Les mauvais chiffres de l'emploi aux États-Unis publiés vendredi ont provoqué un afflux des investisseurs sur les marchés obligataires.
Le rapport mensuel de l'emploi outre-Atlantique a fait état d'une création nette de 18 000 postes en juin, un chiffre bien inférieur aux attentes des économistes. Le taux de chômage remonte ainsi à 9,2 % de la population active.

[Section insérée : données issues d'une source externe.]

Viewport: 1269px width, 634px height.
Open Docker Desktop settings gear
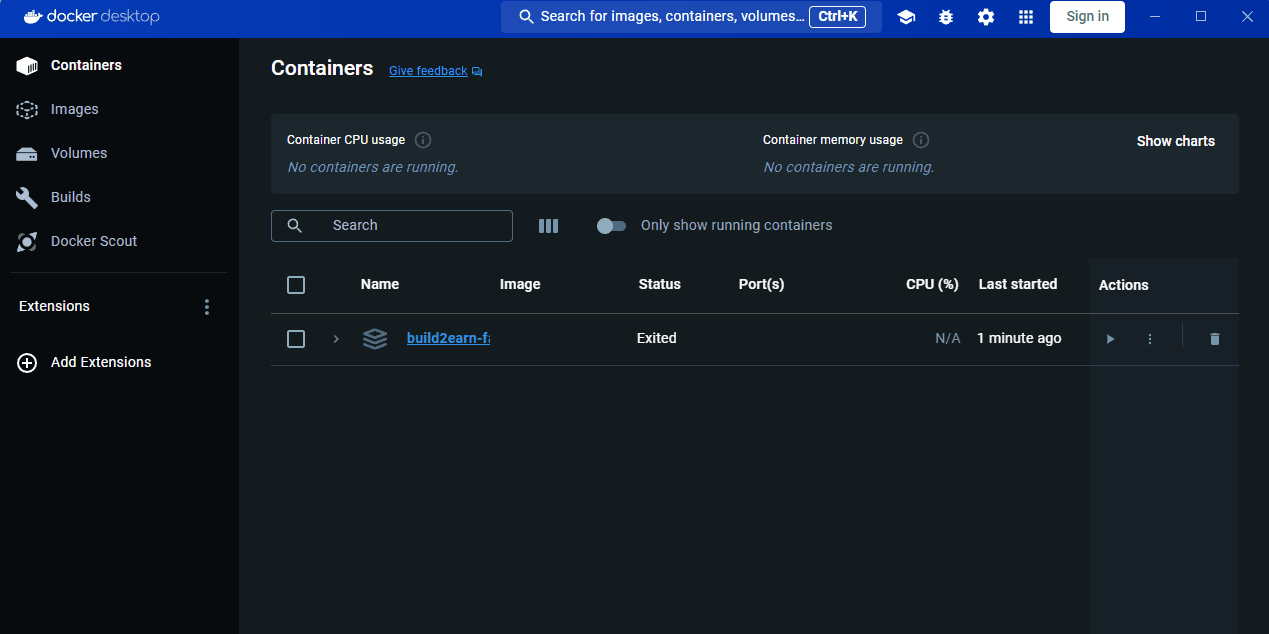pos(986,16)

Conséquence de cet état de fait : le rendement de l'OAT 10 ans et du Bund ont nettement diminué, avec, toutefois, une nette préférence pour les emprunts d'État allemands. L'écart de rémunération entre les dettes françaises et allemandes tend ainsi à progresser depuis quelques semaines : alors que les taux de l'OAT 10 ans font du surplace, les taux des emprunts d'État allemands, eux, baissent. L'écart tend ainsi à approcher les 60 points de base, contre 35 points de base il y a quelques semaines.

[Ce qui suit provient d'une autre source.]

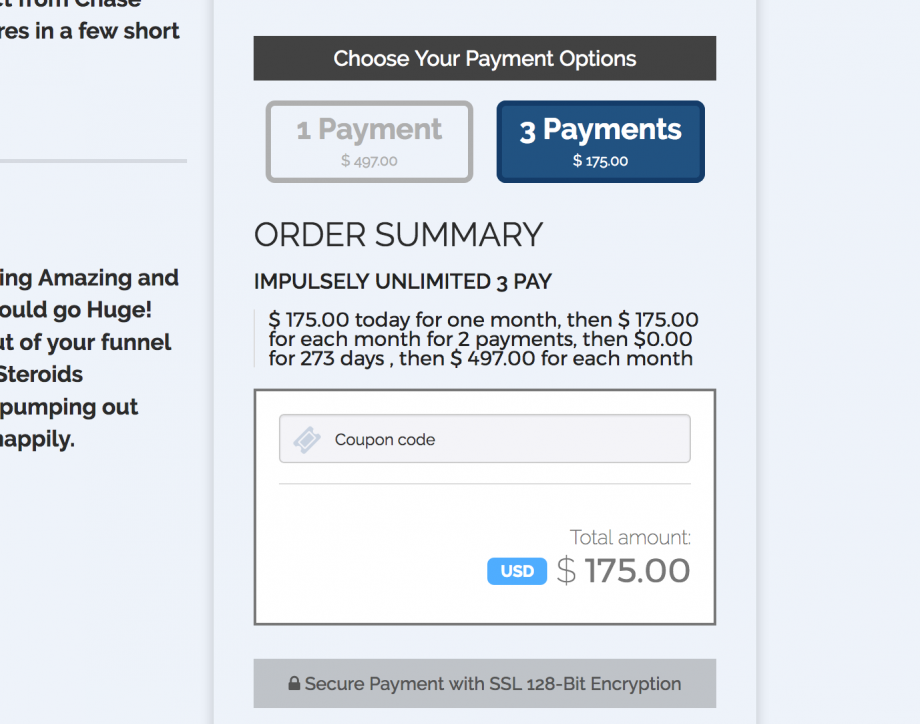The width and height of the screenshot is (920, 724).
Task: Click the IMPULSELY UNLIMITED 3 PAY title
Action: point(403,282)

Les taux des pays périphériques de la zone euro ont à l'inverse progressé, à l'image des taux espagnols et italiens. Les taux d'intérêt dans la péninsule ont progressé à 5,26 %, un niveau record. Les investisseurs craignent en effet que le pays soit la prochaine cible des spéculations relatives à la crise de la dette. Les taux espagnols ont progressé à de nouveaux plus hauts, à 5.68% vendredi.